Blog maker

How the author of DALL-E Mini created the ultimate meme creator – and a new era for AI

In the future, we may remember 2022 as the year when AI generated art matured.

Thanks in part to DALL-E Mini (now known as Craiyon), programmers and ordinary Joes alike were suddenly able to turn a brief text prompt into a detailed image from scratch. Social media buzzed on collages of nine panels of players toilet, Yoda robs liquor storeand mushroom clouds in the style of Monet.

This trendy tool was created by a machine learning engineer named Boris Dayma in July 2021 for a competition organized by Google and hugging face, a startup that hosts open-source machine learning tools on its website. Suddenly, DALL-E Mini has become the internet’s favorite toy, largely due to its ease of access.

The concept was inspired by an artistic creation model called DALL-E 1, which was unveiled in 2021 by a machine learning research organization called OpenAI. While OpenAI kept DALL-E 1 a secret, Dayma’s DALL-E Mini was open to anyone with an internet connection.

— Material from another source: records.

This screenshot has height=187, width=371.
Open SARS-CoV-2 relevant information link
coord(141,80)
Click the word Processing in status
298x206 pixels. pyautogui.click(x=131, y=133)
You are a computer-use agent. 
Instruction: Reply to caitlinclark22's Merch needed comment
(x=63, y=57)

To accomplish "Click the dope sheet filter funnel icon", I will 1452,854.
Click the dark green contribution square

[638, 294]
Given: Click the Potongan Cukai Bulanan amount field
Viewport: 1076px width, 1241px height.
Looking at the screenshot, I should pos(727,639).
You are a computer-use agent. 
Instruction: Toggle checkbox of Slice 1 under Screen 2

Thanks to Boris Dayma, we now have this image of Yoda robbing a liquor store.Crayon

OpenAI was founded in 2015 with an idealistic name and a to promise to offer its work free of charge to AI researchers. The organization has since reneged on that promise, turning to profit-making and inking a $1 billion partnership with Microsoft. This year it released its more powerful and higher budget DALL-E 2. It costs money to use, unlike Dayma’s Craiyon – in fact, it changed its name to avoid confusion with OpenAI’s models.

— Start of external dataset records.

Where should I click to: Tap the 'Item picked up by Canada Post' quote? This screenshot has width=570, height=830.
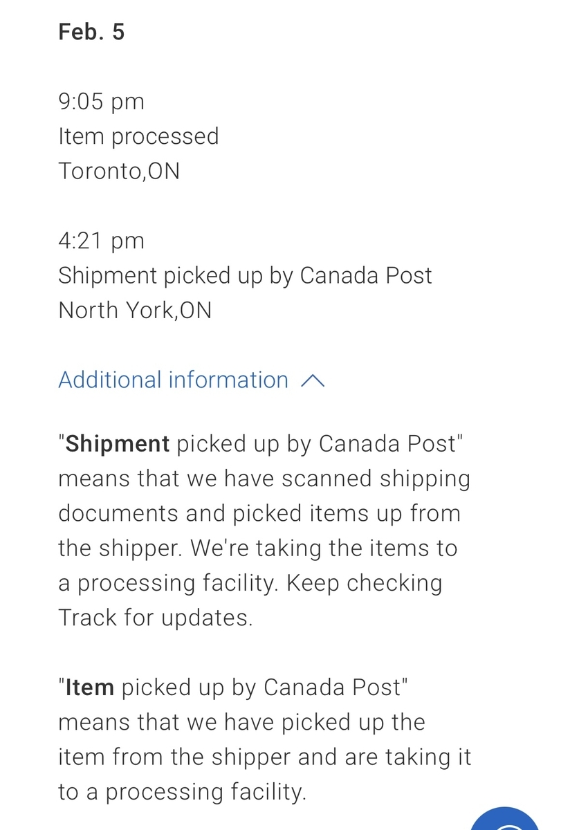click(x=235, y=688)
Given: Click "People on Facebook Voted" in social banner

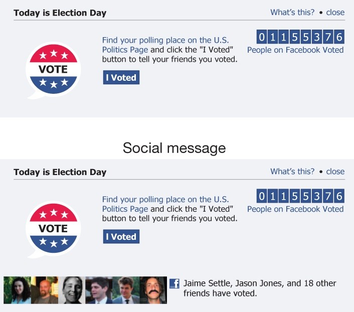Looking at the screenshot, I should pyautogui.click(x=295, y=209).
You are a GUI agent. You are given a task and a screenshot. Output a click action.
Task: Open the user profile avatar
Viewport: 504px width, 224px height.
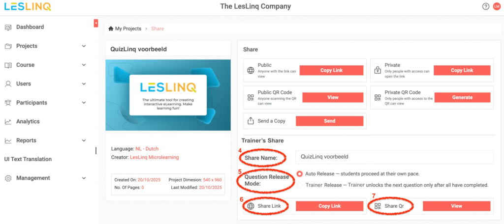496,6
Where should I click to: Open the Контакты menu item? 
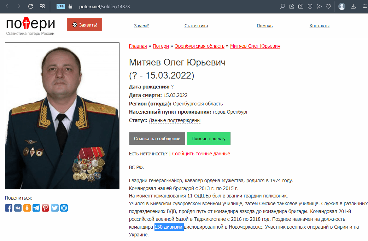[319, 26]
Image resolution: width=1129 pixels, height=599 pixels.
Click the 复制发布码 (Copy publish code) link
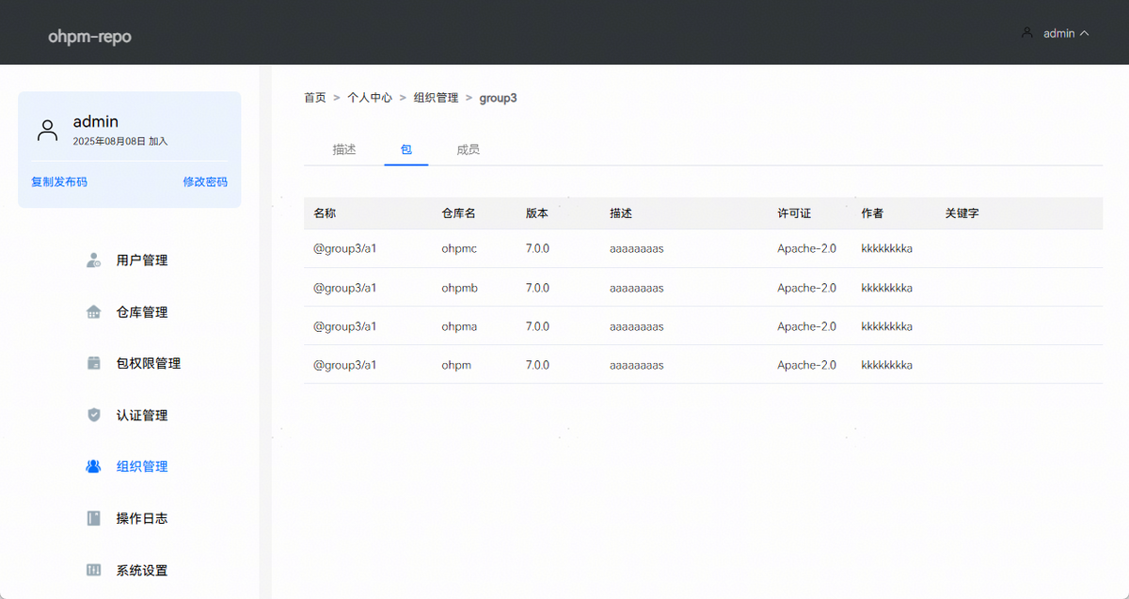pyautogui.click(x=59, y=181)
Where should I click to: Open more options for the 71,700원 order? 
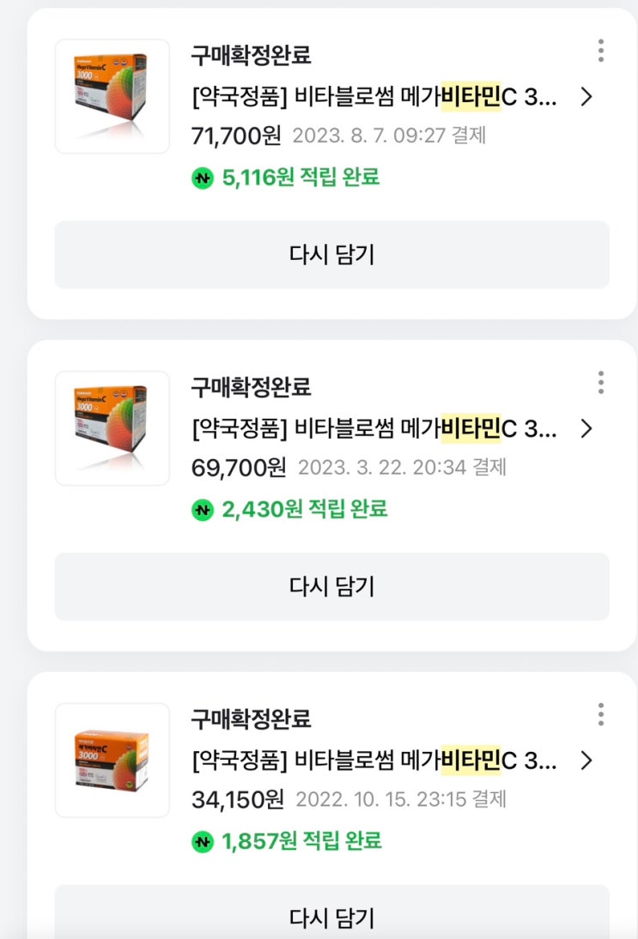coord(601,51)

Just as OpenAI did with its controversial language model, GPT-3, the company plans to Licence DALL-E 2 for use by corporate customers.

But the future of AI art doesn’t necessarily look like walled gardens with quotas and entry fees. Shortly after the birth of DALL-E 2, a fledgling startup named Stability AI released an open source model called Steady broadcast, which is free to use. Anyone can download and run Stable Diffusion themselves; the only (admittedly steep) barrier was a sufficiently powerful computer. With Craiyon, internet users now have a few free options to make the bizarre images of their dreams come true.

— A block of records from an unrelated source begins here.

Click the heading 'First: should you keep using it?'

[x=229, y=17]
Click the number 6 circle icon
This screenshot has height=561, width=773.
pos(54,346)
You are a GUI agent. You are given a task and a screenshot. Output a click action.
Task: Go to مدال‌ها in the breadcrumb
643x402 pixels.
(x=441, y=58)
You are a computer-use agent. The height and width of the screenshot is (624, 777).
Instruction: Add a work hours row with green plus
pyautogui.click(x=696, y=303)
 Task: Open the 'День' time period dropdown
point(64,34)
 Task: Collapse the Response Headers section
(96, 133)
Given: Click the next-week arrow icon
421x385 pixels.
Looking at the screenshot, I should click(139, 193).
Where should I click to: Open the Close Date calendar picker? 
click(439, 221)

To dive into the origins of this AI making memes frenzy, we spoke with Boris Dayma, the machine learning engineer who helmed DALL-E Mini.

This interview has been edited and condensed for clarity.

Where did you get the idea?

Early last year, OpenAI released a blog about DALL-E 1, which was this cool AI model that could draw images from any text prompt. There had already been other projects around that. But it was the first one that looked impressive.

The only problem was that the code was not published. Nobody could play with it.

So a bunch of people decided they wanted to try to replicate it, and that got me really interested, and I was like, ‘I want to try too. It is one of the coolest AI apps. I want to learn how it works and I want to try to do it myself. So when I saw this, I immediately tweeted, “OK, I’m going to build this.”

I did nothing for six months.

What finally changed?

In July last year, HuggingFace and Google… held a community event, like a competition to develop AI models.

You could choose the subject you wanted, and in exchange, you would have access to their computers, which are much better than what people usually have at home. And you would have access to support from HuggingFace engineers and Google engineers. I thought it was a great opportunity to learn and play with.

I proposed the project: DALL-E Mini. Let’s try to replicate DALL-E — or, not necessarily replicate, but try to achieve the same results, even if we build it a little differently. Let’s see how it works, learn and experience it.

How was this first version?

It wasn’t what we have now. Now the [current] model is much, much more powerful. But it was already impressive.

When it started, after a day or two, you put “view of the beach at night”, and you had something rather dark. “Beach view during the day” – you would have something clear. You couldn’t necessarily recognize the beach yet, but we were like, “Oh, my God, this is actually learning something.”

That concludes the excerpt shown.